Reputation: 468
I apologize for maybe a confusing title, but I have a dilema that I would know how resolve when I was a Java software developer, but need help with when working in the Azure Data factory.
I have a data source that I am accessing to load the data (into the SQL Database, but the destination is irrelevant for the question at hand).
There are two endpoints
http://<same-base-url>/abc-endPoint
and
http://<same-base-url>/xyz-endPoint
The data loads are independent of each other - kust 2 separate data loads.
The uses 3-legged authentication that I externalized to a separate pipeline.
After run it will provide fresh Bearer token in
So, I have 2 ways of using the bearer token later. Either getting it from key vault, or running authorization activity and getting the output variable.
So, then I am running 2 pipelines, each having a loo (until activity) looping through paginated REST responses. They literally copy one of the other with only difference in the "abc-endPoint" vs "xyz-endPoint" for the base url.
Here is the issue: Because there are many pages, and the run can take a long time, I run authorization on every iteration of the loop. For the most part things work out fine, however when 2 pipelines run sometimes the singled out authorization can fail with the error
Operation on target Get Refresh token failed: {"error":"invalid_grant","error_description":"The refresh token is invalid or expired."}
And as a programmer, I understand that a pipeline authorizing might have invalidated the refresh token for the other pipeline that just authorized but did not complete yet.

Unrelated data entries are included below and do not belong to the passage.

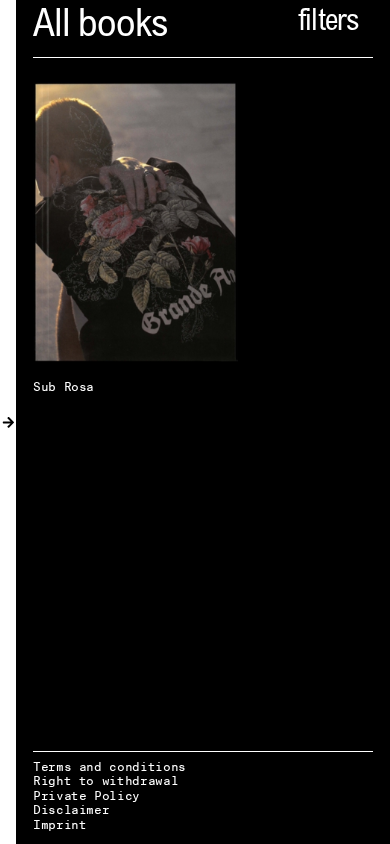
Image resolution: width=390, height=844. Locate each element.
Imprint (59, 824)
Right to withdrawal (105, 780)
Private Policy (86, 795)
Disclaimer (71, 809)
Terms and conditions (109, 766)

Are there options in ADF to deal with this? Kind of like synchronizing access to a variable (if spoken the programming language terminology) ??
Upvotes: 0
Views: 136
Reputation: 2589
Previously issued tokens are not revoked by Microsoft. This applies to access tokens and refresh tokens.
If you're authenticating and obtaining an access token for every iteration of your loop then you don't need the refresh token. You obtained an access token by authenticating against the OAuth 2.0 endpoint at some point. So, simply authenticate using your service principal's credentials every iteration, and use the new access (bearer) token in each API request.
But, the real clue in getting to the root cause of the issue is a combination of you overabundantly making requests to the OAuth endpoint, and mentioning that sometimes the second pipeline will cause failure.
It sounds like you are actually hitting throttle limits on Microsoft's Identity Server/OAuth API.
What I recommend you do is to properly observe your access token lifetimes. When you authenticate your service principal, the response you receive will contain an expires_in
value. This is the amount of seconds before the access token expires. This will be between 60 and 90 minutes. The refresh token expiry can be between 60 and 90 days, unless you have custom policies or conditional access in place.
Refactor your code. Set a local variable to the system time and add the number of seconds minus 5 minutes. Then, in your loop, check the system time against the expiry time in your variable. If it's greater, only then reauthenticate using the service principal credentials.
If you insist on using the refresh token to obtain a new access token, remember to update it in KeyVault with the new refresh token which will get back with the new access token. It will expire at some point. Otherwise, I don't see the need to store it in KeyVault; especially if it isn't retrieved by anything.
Upvotes: 0